The negative take on the Mariners pertains to fattening up their record against teams with losing records, but good debaters on the other side would point to the fact that Scott Servais’ team is doing what it’s supposed to do – beating those bad teams – and what would people be saying if they lost to the Baltimores and Kansas Citys?

That’s particularly of note this week with the Mariners playing four games against the Orioles. It’s a can’t-win series – if they go 4-0 or 3-1, people will say big deal, it’s just the Orioles. If they split or go 1-3, the doom and gloomers will be out in force.

As I wrote last week, I still think Houston will win the division by 10 games, and the Mariners will earn the second wild card by 10 games over the Angels. Right now the Mariners have a six-game lead on the Angels, and that gap will widen as the season goes along.

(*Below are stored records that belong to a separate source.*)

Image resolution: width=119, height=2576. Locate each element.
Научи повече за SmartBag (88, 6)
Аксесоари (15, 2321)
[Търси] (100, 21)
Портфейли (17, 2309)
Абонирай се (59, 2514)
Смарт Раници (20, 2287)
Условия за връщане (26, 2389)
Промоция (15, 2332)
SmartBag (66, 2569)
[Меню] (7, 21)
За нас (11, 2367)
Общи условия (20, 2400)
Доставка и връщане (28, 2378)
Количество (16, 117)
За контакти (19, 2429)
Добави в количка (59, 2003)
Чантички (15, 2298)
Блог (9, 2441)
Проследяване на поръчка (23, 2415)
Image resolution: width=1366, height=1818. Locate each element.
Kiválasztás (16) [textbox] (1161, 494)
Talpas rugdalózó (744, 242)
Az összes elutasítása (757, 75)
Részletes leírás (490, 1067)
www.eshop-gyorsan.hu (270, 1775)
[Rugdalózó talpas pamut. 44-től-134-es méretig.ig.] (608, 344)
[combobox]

I’d like to say that what sports-talk show hosts say is truly meaningful stuff, but it’s not, and I bring that up because the Mariners have not played well since I called them a smokin’ lock to make the playoffs last Monday. During the football season, my smokin’ locks have stunk, thus the possibility of a jinx, but I don’t think the baseball gods download our show. Besides, this notion of a jinx is as crazy as thinking a closer doesn’t pitch as well in a non-save situation even if I feel that’s the case – it happened again Saturday night when Edwin Diaz gave up two runs in a 7-2 win at Boston.

No matter how you look at it, the Mariners are really in an unusual situation this year. At this point it would be more surprising if they don’t make the playoffs than if they do. Either way it will be one of the most memorable seasons in franchise history.

If they make the playoffs, 2018 will be remembered as the season that ended a 17-year playoff drought, regardless of how they do in the postseason. If they don’t make it, we’ll be sitting in a bar somewhere in the future, drinking our beers, shaking our heads, talking about 2018 and how the Mariners could be the only team in baseball that could blow it like that.